Common questions about Rails Error Dashboard.


Is this production-ready?

This is currently in beta but actively tested with 2,600+ passing tests across Rails 7.0-8.1 and Ruby 3.2-4.0. Many users are running it in production. See production requirements.

How does this compare to Sentry/Rollbar/Honeybadger?

Similar: Error tracking, grouping, notifications, dashboards Better: 100% free, self-hosted (your data stays with you), no usage limits, Rails-optimized Trade-offs: You manage hosting/backups, fewer integrations than commercial services

See full comparison.

What's the performance impact?

Minimal with async logging enabled:

  • Synchronous: ~10-50ms per error (blocks request)
  • Async (recommended): ~1-2ms (queues to background job)
  • Sampling: Log only 10% of non-critical errors for high-traffic apps

See Performance Guide.

Can I use a separate database?

Yes!

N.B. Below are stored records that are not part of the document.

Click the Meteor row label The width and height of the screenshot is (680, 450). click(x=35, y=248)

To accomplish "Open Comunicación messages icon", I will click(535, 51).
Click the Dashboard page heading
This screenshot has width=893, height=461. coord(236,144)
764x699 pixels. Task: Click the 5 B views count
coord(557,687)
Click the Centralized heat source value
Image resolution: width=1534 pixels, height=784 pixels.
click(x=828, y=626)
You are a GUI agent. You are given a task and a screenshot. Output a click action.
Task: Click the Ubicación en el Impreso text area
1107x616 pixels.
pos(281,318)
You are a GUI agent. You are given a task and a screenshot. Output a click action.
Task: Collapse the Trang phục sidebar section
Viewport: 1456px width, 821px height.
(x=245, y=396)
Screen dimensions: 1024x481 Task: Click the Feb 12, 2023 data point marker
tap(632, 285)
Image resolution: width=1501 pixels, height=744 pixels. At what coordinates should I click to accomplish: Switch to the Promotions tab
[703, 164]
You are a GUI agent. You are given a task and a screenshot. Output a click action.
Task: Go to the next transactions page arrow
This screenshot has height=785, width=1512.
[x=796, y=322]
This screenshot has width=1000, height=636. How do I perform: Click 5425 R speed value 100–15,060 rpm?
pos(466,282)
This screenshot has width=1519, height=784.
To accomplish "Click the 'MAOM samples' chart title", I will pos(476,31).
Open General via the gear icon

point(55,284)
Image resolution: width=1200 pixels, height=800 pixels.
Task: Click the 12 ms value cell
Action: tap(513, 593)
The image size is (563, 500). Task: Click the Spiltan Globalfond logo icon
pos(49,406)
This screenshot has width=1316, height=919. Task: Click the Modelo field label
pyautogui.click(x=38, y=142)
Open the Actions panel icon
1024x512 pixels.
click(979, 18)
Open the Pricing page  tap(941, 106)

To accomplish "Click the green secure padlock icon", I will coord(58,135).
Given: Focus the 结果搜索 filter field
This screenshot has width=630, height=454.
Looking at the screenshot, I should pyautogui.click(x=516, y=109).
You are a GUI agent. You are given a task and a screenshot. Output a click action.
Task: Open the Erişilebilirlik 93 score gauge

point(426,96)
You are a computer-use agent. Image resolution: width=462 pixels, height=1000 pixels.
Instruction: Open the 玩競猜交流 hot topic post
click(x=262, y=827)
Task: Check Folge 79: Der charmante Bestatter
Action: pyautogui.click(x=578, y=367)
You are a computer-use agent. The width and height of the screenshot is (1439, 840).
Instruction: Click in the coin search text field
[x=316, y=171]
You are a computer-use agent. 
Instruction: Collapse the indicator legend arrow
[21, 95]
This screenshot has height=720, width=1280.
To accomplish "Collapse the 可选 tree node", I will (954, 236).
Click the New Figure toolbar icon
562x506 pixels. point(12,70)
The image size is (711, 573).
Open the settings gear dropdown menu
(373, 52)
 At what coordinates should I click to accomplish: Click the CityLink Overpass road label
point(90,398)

Configure in your initializer:

RailsErrorDashboard.configure do |config|
  config.database = :errors  # Use separate database
end

See Database Options Guide.

How do I migrate from Sentry/Rollbar?
  1. Install Rails Error Dashboard
  2. Run both systems in parallel (1-2 weeks)
  3. Verify all errors are captured
  4. Remove old error tracking gem
  5. Update team documentation

Historical data cannot be imported (different formats).

Does it work with API-only Rails apps?

Yes! The error logging works in API-only mode. The dashboard UI requires a browser but can be:

  • Mounted in a separate admin app
  • Run in a separate Rails instance pointing to the same database
  • Accessed via SSH tunnel

See API-only setup.

How do I track multiple Rails apps?

Automatic! Just set APP_NAME environment variable:

# App 1
APP_NAME=my-api rails server

# App 2
APP_NAME=my-admin rails server

All apps share the same dashboard. See Multi-App Guide.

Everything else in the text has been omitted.